**GIVEN PASSAGE:**
I had the idea to make a chintz-inspired dress shirt for my partner a week or so before his birthday in August. Sometimes when I have an idea for something I want to make, I can see it so clearly in my mind and I take that to be a very good sign. I knew it was going to be great, I could see it. It was just a matter of bringing it to life.
I’ve been fascinated with historical naturally dyed chintz fabrics since being introduced to the process at a workshop with Graham Keegan in 2019. Though in modern times chintz has taken on a connotation of being cheap or cheesy (think “chintzy”), chintz fabrics were once hugely laborious and expensive works of art. The printed and painted cotton cloth was produced in various parts of India and Pakistan, but the southeastern Coromandel coast of Andhra Pradesh was best known for making the highest quality chintzes. Though now it is associated with brightly colored floral patterns, chintz (possibly from the Hindi “chint” meaning “spotted” or “speckled”) simply refers to a fabric that is printed or painted with mordants and resists and dyed to create a pattern. Chintz cloth was also glazed (polished) to a smooth, shiny finish.

**REQUESTS:**
[a] Reproduce part of the chintz passage word for word, starting at "I had the idea" and ending after "it to life.".
[b] According to the chintz passage, which area was best known for making the highest quality chintzes?
You won't need the data that comes after this text.

Text and item location data
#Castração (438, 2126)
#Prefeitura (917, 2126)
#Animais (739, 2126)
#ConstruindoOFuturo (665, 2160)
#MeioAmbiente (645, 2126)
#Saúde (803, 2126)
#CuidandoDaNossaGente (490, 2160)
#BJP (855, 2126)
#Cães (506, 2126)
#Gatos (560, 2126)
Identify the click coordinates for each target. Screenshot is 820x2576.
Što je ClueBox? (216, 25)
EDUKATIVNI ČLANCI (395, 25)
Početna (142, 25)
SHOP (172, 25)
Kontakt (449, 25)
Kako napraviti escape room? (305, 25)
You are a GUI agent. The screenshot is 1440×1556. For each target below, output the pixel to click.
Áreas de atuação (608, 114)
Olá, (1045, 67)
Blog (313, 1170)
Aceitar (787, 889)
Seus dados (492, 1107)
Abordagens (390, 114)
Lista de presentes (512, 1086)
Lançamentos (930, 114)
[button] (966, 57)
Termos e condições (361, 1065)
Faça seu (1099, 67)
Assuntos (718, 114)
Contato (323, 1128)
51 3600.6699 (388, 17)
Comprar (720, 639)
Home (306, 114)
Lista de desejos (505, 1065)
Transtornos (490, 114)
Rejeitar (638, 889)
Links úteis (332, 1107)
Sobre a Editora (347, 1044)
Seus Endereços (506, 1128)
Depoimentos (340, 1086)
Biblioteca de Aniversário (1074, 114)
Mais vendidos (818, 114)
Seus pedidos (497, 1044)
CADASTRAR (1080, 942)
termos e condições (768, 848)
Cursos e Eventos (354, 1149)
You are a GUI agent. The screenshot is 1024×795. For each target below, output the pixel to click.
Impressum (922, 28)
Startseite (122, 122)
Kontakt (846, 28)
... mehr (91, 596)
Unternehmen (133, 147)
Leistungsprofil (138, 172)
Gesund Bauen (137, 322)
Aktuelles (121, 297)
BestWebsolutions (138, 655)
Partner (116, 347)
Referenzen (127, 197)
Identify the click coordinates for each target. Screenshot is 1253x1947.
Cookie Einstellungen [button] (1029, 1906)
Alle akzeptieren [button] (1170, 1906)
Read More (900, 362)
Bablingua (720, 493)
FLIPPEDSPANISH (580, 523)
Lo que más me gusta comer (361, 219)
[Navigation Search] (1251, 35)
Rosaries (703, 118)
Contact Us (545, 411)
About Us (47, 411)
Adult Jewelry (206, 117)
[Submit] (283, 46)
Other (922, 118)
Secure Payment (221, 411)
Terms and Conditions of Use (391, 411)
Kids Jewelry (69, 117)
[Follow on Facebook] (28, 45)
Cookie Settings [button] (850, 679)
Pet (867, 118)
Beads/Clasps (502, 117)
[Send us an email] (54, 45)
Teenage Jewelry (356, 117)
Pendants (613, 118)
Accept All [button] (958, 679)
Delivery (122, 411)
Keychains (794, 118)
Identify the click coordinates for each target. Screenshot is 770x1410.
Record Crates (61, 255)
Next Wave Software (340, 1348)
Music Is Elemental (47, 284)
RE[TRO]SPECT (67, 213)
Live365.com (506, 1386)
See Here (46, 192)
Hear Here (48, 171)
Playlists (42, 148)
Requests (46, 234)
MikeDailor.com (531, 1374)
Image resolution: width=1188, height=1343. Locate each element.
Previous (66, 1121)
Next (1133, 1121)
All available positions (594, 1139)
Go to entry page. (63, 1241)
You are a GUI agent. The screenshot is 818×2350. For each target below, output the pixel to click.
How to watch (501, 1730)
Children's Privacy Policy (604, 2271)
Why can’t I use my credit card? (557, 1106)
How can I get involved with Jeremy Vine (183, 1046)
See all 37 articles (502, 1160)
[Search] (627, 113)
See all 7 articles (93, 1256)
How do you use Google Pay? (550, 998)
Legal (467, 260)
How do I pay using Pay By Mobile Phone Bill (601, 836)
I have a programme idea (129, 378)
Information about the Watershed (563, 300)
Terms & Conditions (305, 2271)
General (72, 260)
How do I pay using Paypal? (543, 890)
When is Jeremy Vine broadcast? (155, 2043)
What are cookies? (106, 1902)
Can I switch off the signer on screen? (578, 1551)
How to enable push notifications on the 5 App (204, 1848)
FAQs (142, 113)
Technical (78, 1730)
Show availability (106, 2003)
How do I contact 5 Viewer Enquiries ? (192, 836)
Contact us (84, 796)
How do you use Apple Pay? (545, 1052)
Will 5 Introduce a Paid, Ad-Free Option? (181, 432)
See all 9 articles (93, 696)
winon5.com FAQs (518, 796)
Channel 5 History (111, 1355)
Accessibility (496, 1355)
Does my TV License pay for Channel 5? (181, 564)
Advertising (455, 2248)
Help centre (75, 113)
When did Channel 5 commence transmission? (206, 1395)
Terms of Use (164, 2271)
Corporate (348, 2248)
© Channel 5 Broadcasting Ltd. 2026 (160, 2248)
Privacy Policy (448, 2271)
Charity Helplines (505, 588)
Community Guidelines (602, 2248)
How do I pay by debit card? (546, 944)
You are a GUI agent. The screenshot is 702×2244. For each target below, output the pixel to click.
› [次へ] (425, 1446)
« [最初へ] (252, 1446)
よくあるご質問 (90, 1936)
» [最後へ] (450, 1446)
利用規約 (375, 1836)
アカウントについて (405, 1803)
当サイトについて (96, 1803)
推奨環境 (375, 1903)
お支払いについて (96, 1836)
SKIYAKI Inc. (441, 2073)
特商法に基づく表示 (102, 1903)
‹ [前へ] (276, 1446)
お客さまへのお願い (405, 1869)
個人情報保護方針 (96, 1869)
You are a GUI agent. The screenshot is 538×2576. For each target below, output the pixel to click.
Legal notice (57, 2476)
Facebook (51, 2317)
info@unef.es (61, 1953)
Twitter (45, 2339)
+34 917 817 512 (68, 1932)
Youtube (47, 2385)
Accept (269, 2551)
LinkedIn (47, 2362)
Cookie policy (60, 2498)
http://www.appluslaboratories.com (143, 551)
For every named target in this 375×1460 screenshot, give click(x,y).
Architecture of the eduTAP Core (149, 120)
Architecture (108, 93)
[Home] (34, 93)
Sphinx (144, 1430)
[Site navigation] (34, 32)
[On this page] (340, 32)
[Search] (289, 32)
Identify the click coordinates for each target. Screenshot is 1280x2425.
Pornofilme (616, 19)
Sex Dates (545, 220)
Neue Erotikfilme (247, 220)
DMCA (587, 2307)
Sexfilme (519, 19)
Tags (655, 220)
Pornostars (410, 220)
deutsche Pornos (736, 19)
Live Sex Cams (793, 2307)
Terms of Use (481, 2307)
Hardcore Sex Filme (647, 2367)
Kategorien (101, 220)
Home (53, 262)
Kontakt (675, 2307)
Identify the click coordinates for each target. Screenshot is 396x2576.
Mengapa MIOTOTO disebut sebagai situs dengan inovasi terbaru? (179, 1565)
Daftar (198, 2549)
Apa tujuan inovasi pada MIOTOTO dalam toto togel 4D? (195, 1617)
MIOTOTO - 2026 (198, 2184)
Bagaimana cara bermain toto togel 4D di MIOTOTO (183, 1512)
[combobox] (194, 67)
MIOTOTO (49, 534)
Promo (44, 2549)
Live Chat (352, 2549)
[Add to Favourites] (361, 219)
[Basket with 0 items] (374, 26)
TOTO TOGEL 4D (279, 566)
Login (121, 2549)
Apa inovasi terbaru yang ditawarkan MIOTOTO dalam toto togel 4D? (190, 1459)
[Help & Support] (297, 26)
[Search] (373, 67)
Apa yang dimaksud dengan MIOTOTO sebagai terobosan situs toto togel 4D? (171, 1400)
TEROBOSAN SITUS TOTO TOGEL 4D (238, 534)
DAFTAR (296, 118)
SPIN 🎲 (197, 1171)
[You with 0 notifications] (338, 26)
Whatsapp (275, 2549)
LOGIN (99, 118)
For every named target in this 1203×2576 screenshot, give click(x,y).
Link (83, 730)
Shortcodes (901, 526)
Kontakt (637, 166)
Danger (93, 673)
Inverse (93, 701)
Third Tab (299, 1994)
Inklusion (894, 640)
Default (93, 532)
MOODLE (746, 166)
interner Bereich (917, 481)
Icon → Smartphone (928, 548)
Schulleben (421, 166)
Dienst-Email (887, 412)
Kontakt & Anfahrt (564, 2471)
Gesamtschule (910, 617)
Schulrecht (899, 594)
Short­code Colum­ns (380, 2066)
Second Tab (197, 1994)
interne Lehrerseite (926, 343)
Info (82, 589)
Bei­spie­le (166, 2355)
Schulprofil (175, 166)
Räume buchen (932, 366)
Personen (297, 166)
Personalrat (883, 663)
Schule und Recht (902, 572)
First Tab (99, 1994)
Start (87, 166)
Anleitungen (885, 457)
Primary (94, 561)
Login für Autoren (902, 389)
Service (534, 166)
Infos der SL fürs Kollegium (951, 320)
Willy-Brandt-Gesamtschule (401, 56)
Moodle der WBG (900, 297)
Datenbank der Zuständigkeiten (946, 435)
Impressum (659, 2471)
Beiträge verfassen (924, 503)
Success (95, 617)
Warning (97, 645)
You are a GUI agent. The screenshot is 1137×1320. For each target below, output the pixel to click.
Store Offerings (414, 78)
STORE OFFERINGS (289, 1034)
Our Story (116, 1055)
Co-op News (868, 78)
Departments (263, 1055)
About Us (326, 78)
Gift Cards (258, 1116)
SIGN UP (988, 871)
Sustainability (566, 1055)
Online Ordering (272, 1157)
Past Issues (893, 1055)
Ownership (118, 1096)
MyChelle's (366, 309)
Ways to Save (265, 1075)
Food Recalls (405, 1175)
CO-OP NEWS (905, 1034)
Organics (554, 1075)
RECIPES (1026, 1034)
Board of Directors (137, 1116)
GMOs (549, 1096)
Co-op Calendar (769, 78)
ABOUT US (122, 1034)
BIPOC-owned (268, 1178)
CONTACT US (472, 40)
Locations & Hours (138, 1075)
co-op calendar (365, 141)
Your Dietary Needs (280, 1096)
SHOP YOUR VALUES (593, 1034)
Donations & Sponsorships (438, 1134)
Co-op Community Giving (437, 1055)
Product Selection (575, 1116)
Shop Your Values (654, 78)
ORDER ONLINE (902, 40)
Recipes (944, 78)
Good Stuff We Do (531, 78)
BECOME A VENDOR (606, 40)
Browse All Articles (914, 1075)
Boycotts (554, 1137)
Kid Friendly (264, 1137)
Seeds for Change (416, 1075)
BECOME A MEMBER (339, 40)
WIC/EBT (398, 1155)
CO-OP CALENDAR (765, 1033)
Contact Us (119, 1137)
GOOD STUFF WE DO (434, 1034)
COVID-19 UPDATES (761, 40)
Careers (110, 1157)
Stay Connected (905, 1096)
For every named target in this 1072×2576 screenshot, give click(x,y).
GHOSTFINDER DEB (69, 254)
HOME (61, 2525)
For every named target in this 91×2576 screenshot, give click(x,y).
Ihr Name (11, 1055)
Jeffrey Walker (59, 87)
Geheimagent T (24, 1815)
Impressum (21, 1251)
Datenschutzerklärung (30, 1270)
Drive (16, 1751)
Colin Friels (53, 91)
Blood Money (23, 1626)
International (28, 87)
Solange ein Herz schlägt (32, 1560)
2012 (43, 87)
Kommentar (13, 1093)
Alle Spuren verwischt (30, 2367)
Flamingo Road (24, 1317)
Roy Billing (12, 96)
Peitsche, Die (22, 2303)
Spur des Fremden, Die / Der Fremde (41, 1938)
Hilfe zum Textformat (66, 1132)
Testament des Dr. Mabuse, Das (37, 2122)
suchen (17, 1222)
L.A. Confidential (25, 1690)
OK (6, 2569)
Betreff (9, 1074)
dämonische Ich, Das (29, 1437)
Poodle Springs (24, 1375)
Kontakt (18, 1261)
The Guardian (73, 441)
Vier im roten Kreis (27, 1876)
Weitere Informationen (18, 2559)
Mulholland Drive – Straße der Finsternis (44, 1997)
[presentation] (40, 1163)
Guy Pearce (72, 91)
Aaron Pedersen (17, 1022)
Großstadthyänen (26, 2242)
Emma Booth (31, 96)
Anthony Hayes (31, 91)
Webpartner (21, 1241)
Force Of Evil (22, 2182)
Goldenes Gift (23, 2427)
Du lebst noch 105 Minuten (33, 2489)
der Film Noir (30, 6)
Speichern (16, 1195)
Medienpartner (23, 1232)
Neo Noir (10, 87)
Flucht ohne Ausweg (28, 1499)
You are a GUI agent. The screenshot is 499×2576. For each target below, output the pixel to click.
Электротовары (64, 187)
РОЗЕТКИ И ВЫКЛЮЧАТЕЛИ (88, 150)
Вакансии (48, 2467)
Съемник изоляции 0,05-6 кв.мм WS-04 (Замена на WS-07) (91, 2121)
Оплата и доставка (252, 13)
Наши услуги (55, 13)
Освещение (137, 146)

**EXERCISE ANSWERS:**
[a]
I had the idea to make a chintz-inspired dress shirt for my partner a week or so before his birthday in August. Sometimes when I have an idea for something I want to make, I can see it so clearly in my mind and I take that to be a very good sign. I knew it was going to be great, I could see it. It was just a matter of bringing it to life.

[b] The southeastern Coromandel coast of Andhra Pradesh.